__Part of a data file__
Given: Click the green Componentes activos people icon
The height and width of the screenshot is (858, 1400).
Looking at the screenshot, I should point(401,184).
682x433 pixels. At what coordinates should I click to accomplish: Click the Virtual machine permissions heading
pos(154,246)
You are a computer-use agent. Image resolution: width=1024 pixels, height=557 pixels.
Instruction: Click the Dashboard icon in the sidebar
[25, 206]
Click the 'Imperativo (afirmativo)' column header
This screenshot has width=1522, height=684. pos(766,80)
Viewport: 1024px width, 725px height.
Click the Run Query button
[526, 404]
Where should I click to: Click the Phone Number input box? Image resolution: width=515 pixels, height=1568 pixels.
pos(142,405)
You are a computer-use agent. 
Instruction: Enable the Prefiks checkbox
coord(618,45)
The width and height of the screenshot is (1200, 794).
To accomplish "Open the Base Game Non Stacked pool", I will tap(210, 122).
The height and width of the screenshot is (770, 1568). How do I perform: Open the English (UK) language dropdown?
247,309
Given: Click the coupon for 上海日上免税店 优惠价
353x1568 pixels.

__EXERCISE DIRECTIONS__
Return the stretch of the listing from the line containing "Given: Click the coupon for 上海日上免税店 优惠价" through the end of the listing, copying each line exactly.

__EXERCISE SOLUTION__
Given: Click the coupon for 上海日上免税店 优惠价
353x1568 pixels.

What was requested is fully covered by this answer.